Search code examples
pythondatabasealgorithmic-trading

How to set up data collection for small-scale algorithmic trading software


This is a question on a conceptual level.

I'm building a piece of small-scale algorithmic trading software, and I am wondering how I should set up the data collection/retrieval within that system. The system should be fully autonomous.

Currently my algorithm that I want to trade live is doing so on a very low frequency, however I would like to be able to trade with higher frequency in the future and therefore I think that it would be a good idea to set up the data collection using a websocket to get real time trades straight away. I can aggregate these later if need be.

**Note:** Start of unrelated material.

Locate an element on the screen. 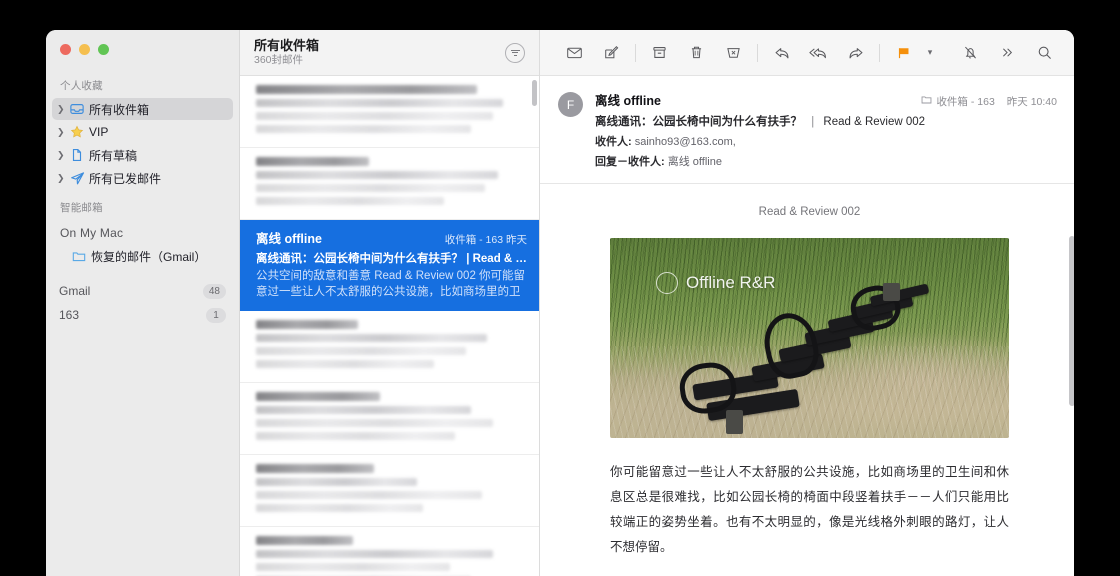 This screenshot has height=576, width=1120. sidebar-item-recovered-mail: 恢复的邮件（Gmail） is located at coordinates (142, 256).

My first question is: considering the fact that the data will be real time, can I use a CSV-file for storage in the beginning, or would you recommend something more substantial?

In any case, the data collection would proceed as a daemon in my application.

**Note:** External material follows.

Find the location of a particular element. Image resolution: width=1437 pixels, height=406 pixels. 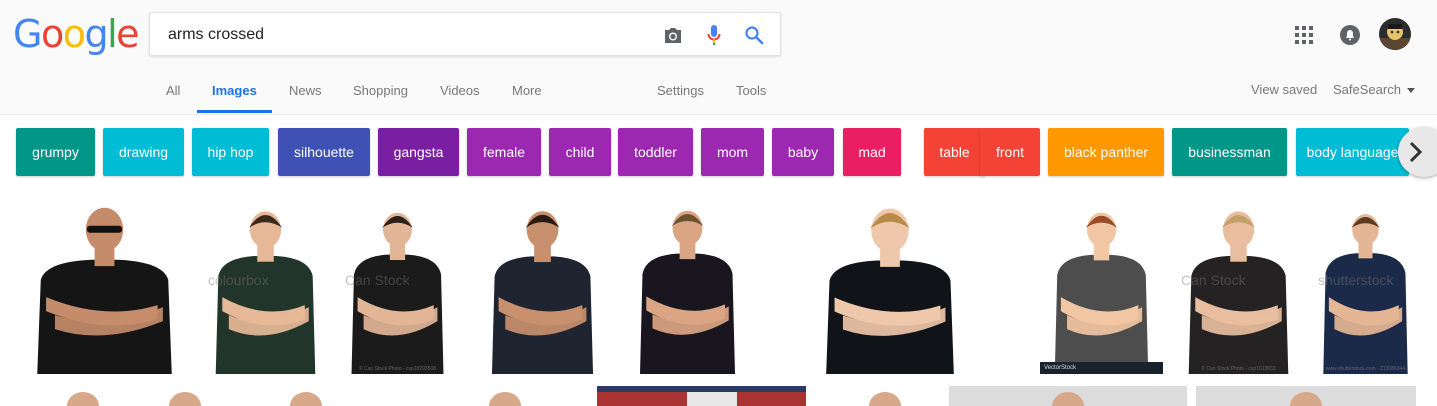

chip-female: female is located at coordinates (504, 152).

My second question is: are there any frameworks available to handle real-time incoming data to keep the database constant while the rest of the software is querying it to avoid conflicts?

My third and final question is: do you believe it is a wise approach to use a websocket in this case or would it be better to query every time data is needed for the application?


Solution

  • CSV is a nice exchange format, but as it is based on a text file, it is not good for real-time updates. Only my opinion but I cannot imagine a reason to prefere that to database.

    In order to handle real time conflicts, you will later need a professional grade database. PostgreSQL has the reputation of being robust, MariaDB is probably a correct choice too. You could use a liter database in development mode like SQLite, but beware of the slight differences: it is easy to write something that will work on one database and will break on another one. On another hand, if portability across databases is important, you should use at least 2 databases: one at development time and a different one at integration time.

    A question to ask yourself immediately is whether you want a relational database or a noSQL one. Former ensures ACID (Atomicity, Consistency, Isolation, Durability) transations, the latter offers greater scalability.